While the only way to get precise performance data is to measure performance on the target GPU, it can be valuable to measure the impact of these optimization in a GPU-independent manner. To this end, the library provides analyzers for all three major optimization routines. For each optimization there is a corresponding analyze function, like meshopt_analyzeOverdraw
, that returns a struct with statistics.
meshopt_analyzeVertexCache
returns vertex cache statistics. The common metric to use is ACMR - average cache miss ratio, which is the ratio of the total number of vertex invocations to the triangle count. The worst-case ACMR is 3 (GPU has to process 3 vertices for each triangle); on regular grids the optimal ACMR approaches 0.5. On real meshes it usually is in [0.5..1.5] range depending on the amount of vertex splits. One other useful metric is ATVR - average transformed vertex ratio - which represents the ratio of vertex shader invocations to the total vertices, and has the best case of 1.0 regardless of mesh topology (each vertex is transformed once).
meshopt_analyzeVertexFetch
returns vertex fetch statistics. The main metric it uses is overfetch - the ratio between the number of bytes read from the vertex buffer to the total number of bytes in the vertex buffer. Assuming non-redundant vertex buffers, the best case is 1.0 - each byte is fetched once.
meshopt_analyzeOverdraw
returns overdraw statistics. The main metric it uses is overdraw - the ratio between the number of pixel shader invocations to the total number of covered pixels, as measured from several different orthographic cameras. The best case for overdraw is 1.0 - each pixel is shaded once.
Note that all analyzers use approximate models for the relevant GPU units, so the numbers you will get as the result are only a rough approximation of the actual performance.
Many algorithms allocate temporary memory to store intermediate results or accelerate processing. The amount of memory allocated is a function of various input parameters such as vertex count and index count. By default memory is allocated using operator new
and operator delete
; if these operators are overloaded by the application, the overloads will be used instead.
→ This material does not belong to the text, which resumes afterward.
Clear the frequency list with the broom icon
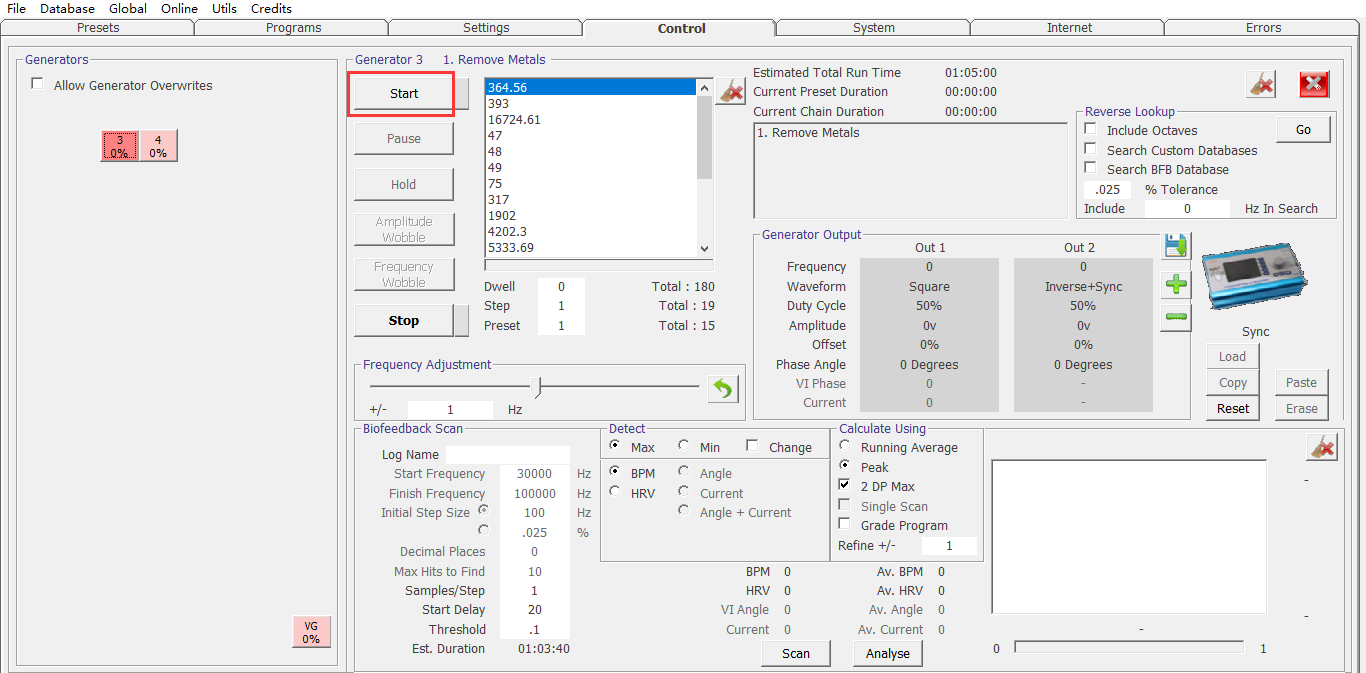The image size is (1366, 673). [731, 91]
Alternatively it's possible to specify custom allocation/deallocation functions using meshopt_setAllocator
, e.g.
meshopt_setAllocator(malloc, free);
Note that currently the library expects the allocation function to either throw in case of out-of-memory (in which case the exception will propagate to the caller) or abort, so technically the use of
malloc
above isn't safe.
Vertex and index decoders (meshopt_decodeVertexBuffer
and meshopt_decodeIndexBuffer
) do not allocate memory and work completely within the buffer space provided via arguments.
All functions have bounded stack usage that does not exceed 32 KB for any algorithms.
This library is available to anybody free of charge, under the terms of MIT License (see LICENSE.md).